Dieu que j’ai pu haïr ces derniers instants, douter de la sincérité de l’autre et bientôt douter de la mienne, ne plus reconnaître un corps que l’on avait aimé. C’était pourtant bien le même geste et la même inclinaison, la même facilité à capter la lumière mais aussi la même façon de me tourner le dos… À quelques occasions, on s’était bien sûr encore infligé la retenue d’une dernière intention tendre, insoutenable, devinée par l’un autant que par l’autre mais toujours à contretemps. C’est fou comme on s’obstine à penser qu’une croisière est destinée à durer.
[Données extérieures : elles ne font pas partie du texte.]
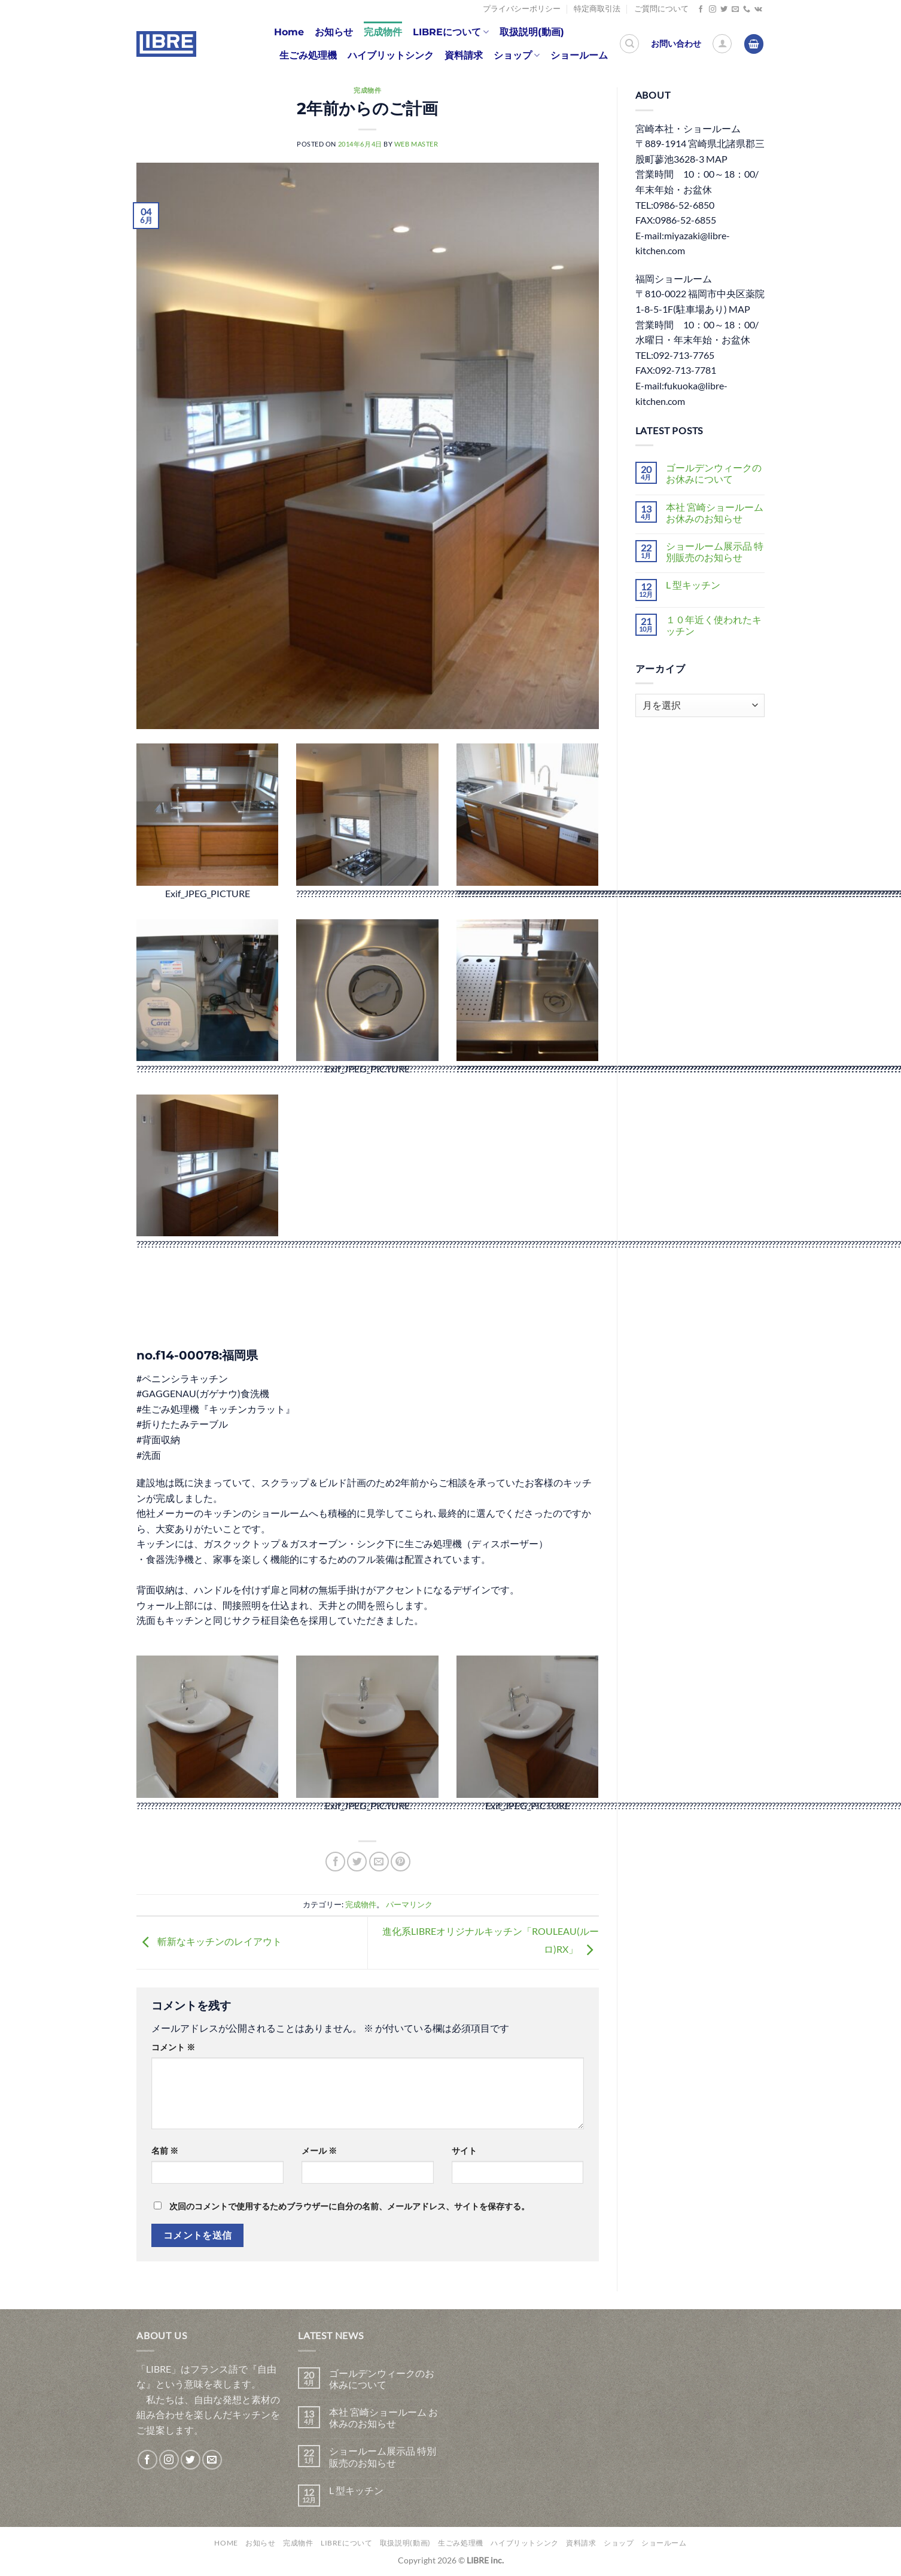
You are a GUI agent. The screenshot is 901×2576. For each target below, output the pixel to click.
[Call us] (746, 9)
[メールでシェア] (379, 1861)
Les vagues incontrôlées avaient pourtant bel et bien définitivement déshumanisé le navire. Un naufrage est un naufrage… Et j’avais prié Neptune, qu’il veuille bien nous soustraire au destin d’un banquet cannibale sur un radeau. J’avais même espéré, je crois, que ce naufrage puisse m’être providentiel, c’était moins mourir que de ne plus être. Il était encore temps de sauver sa peau, quitter au plus vite sa position de spectateur et de victime. Je l’avais tant aimée pourtant, elle avait su réparer tant de choses, elle avait signifié le luxe infini d’une vie sage doublée d’une jouissance intense. Tout s’était si magnifiquement joué dans un premier mot, une fulgurance dans nos deux corps…. Autant de débris incompris des vagues et des poissons volants qui désormais se risquaient à l’oubli devant mes yeux.
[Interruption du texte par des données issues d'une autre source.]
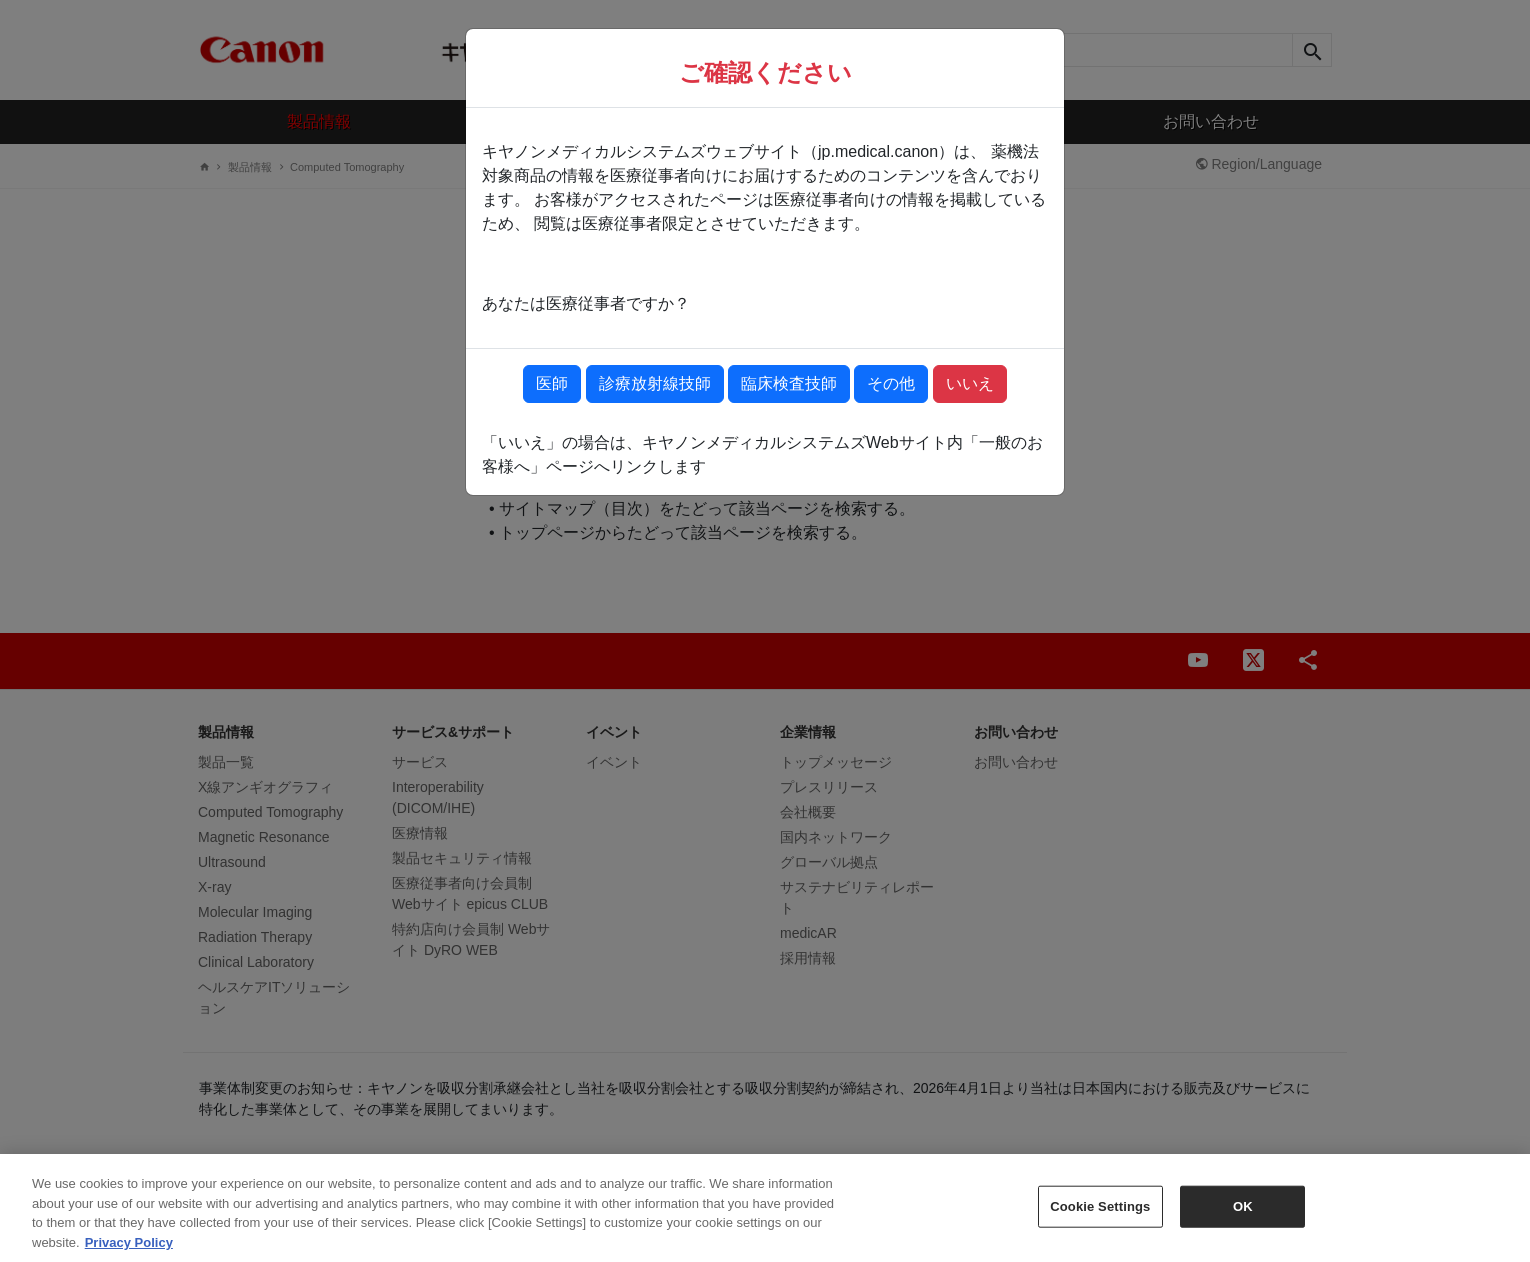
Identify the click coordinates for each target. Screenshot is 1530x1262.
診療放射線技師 (655, 383)
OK (1243, 1215)
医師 (552, 383)
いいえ (970, 383)
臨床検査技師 (789, 383)
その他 (891, 383)
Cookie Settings (1100, 1215)
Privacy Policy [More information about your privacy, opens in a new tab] (129, 1251)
Un jour, sa joie de vivre s’était ramassée dans un projet, son corps s’était toujours vécu si généreux. Un autre jour aussi, elle avait su, et sa vie s’était courbée, elle n’aurait jamais d’enfant. Elle n’avait pas pleuré, mes larmes avaient coulé pour elle mais cela n’avait rien réparé. Ensuite un long silence, obèse, obscène et lourd.
Cela n’avait pas été facile, je perdais mes attaches et ma douleur était sans nom, j’avais redouté le vide. La fin de cette histoire n’appartenait qu’à moi, je l’avais bien voulue. Ensuite, plus rien n’advint avant qu’un frémissement ne s’amorce enfin… Une fréquence cardiaque plus soutenue, comme un réchauffement de l’âme… Bientôt, l’impérieux besoin de lumière. C’était nouveau. Rien ne m’était alors apparu plus légitime. N’avais-je pas d’ailleurs généreusement dépassé en durée la performance du brave Uchikoshi ? Seul cas authentifié d’une hibernation humaine.
Je m’étais donc séparé de celle que j’avais tant aimée. Pour mon métabolisme, ce fut la fête. La sortie fut rapide, il avait suffi de quelques heures. Quelque chose en moi respirait mieux. C’était inespéré.